[Input material Boundary: Start]

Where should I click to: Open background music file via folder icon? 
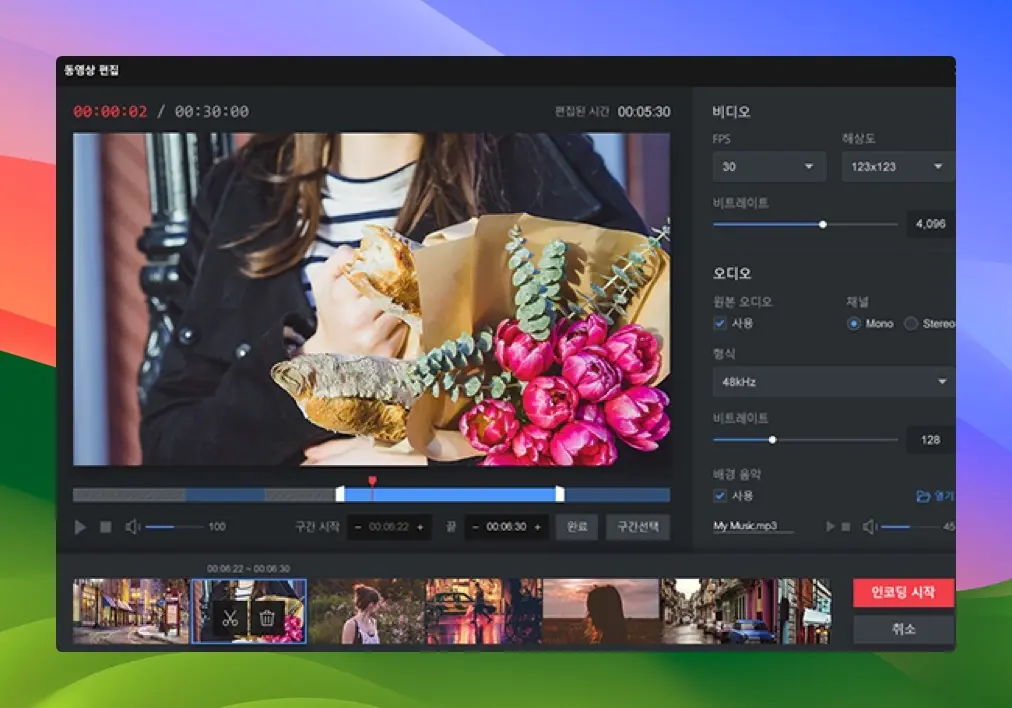click(x=924, y=496)
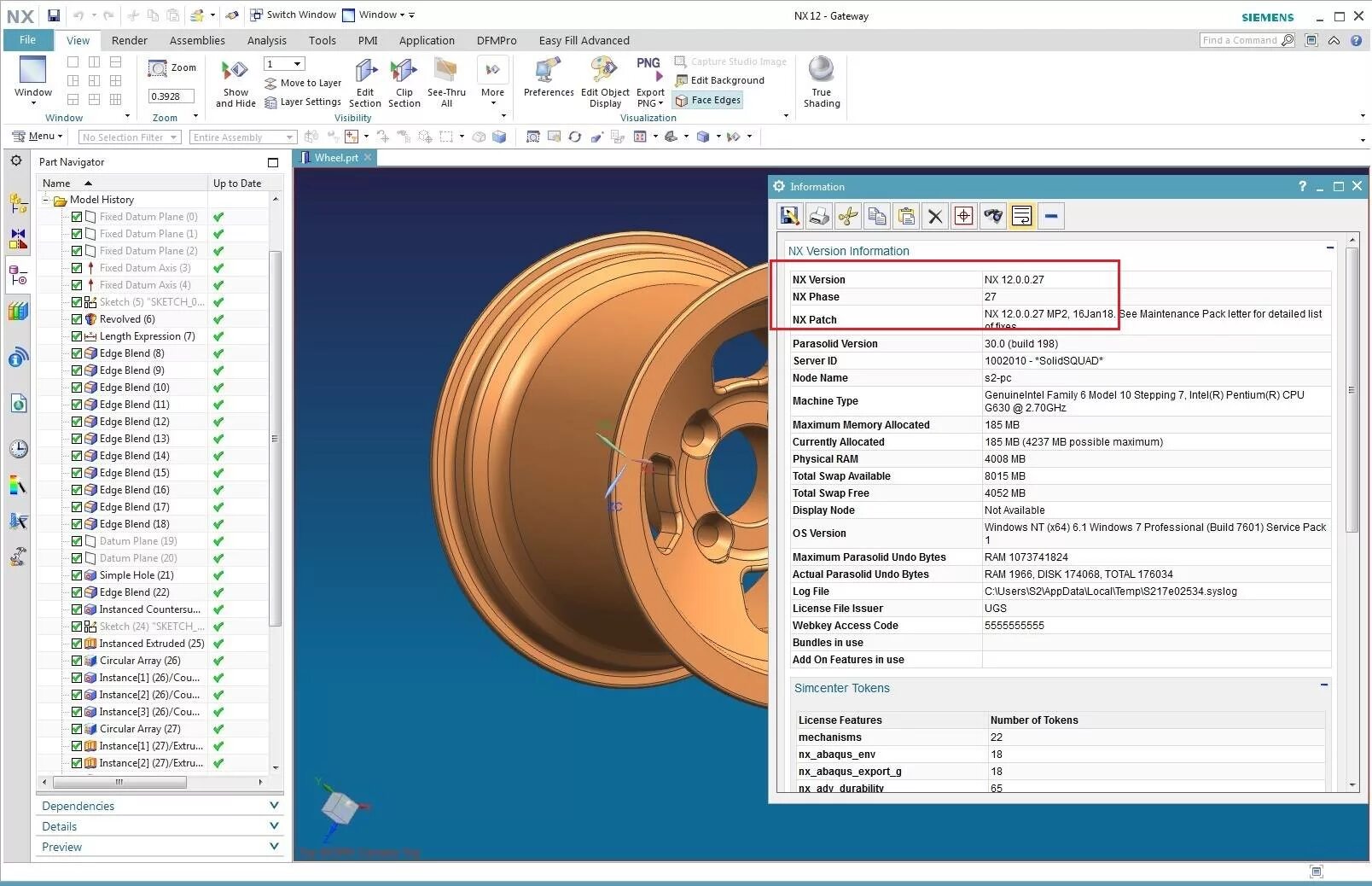Click the print icon in Information window
Viewport: 1372px width, 886px height.
[818, 216]
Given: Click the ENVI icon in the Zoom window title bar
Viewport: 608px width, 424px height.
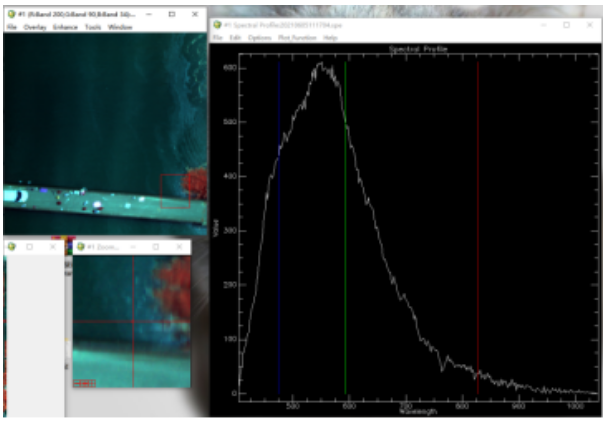Looking at the screenshot, I should 81,246.
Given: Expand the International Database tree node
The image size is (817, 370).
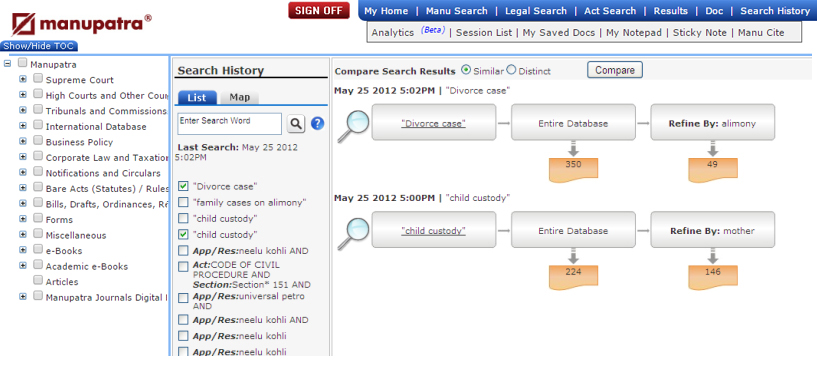Looking at the screenshot, I should [x=22, y=126].
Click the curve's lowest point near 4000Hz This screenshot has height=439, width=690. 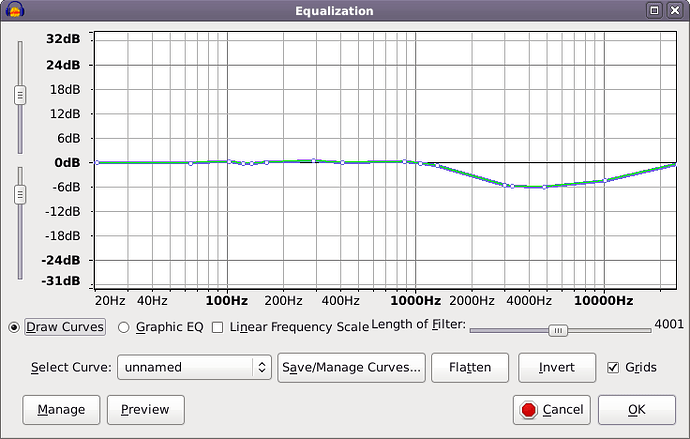543,187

[Input material Boundary: End]

[What to produce]
Go through the entries above and count the lines containing the string "Given". Give only that number.

[Output]
2